Small contries would get simply ignored by the industries, since its too much
trouble..

So it would get reduced to: China, Russia, Brazil, US, Japan.. and if managed
in block: Europa..

This policy from Brazil is not a bad one if you think that the only other
possibility left for industrial growth(technology transfer) would be one of
the cheap labor.. like what happened in China, South Korea and the Asian
Tigers..

------
AnotherDesigner
When I finally gave up my Wifi+Skype plan for a cell phone with data a while
ago, I went with a Nokia phone. It's stylish and affordable and Nokia is known
for building things that last. The phone is great. But my feelings for
Microsoft haven't improved. Shortly after I purchased the phone, Microsoft
announced they wouldn't provide an upgrade path for Windows Phone 7 to 8. Then
they announced they would release a mini-update to Windows Phone 7.8 for us
that would bring some of the features. I waited six months or so for a tiny
update and then they took it away and never released it on my phone. As long
as Nokia is running Windows Phone, I will never buy another. And I certainly
won't ever buy another Windows Phone anything again after the way they treated
their users. I feel like my phone is running a beta version of Windows Phone
and will never get updated to the real thing.

------
IOException
Just got Nokia 520 last week as a throwaway phone (while I wait for 5s).
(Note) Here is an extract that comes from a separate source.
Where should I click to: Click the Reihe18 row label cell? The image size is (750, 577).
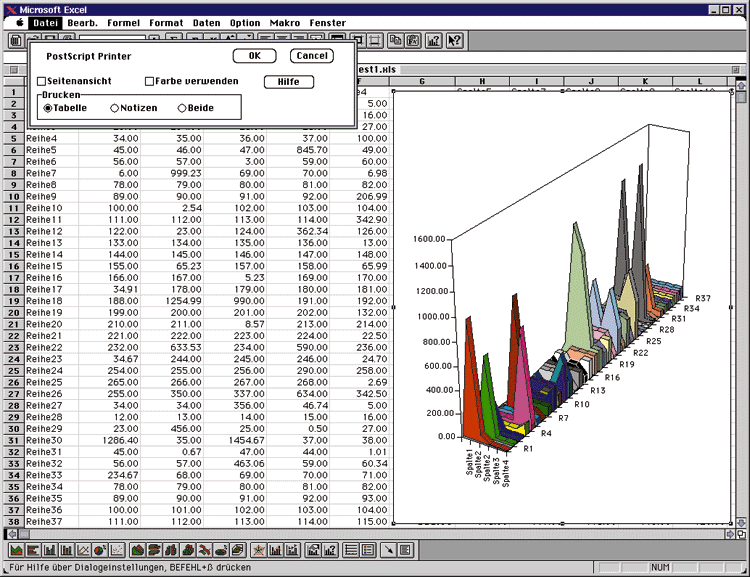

I
must say its great phone with windows phone 8 looking very polished and useful
- only problem MS-Nokia has is quality and number of apps - hopefully they
will be able to reach tipping point soon.

For 80$, no contract this is great deal going on now.

------
programminggeek
This is all because of the Lumia 520, which is really driving Nokia's sales.
There is a good space at the low end of the smartphone market and with people
moving towards prepaid or no-contract in the US, a cheap off contract
smartphone like the 520 is a really winner.

This is also good because Nokia is like 80+% of Windows Phone sales, so that
means Windows Phone is creeping upward against Android (for better or worse)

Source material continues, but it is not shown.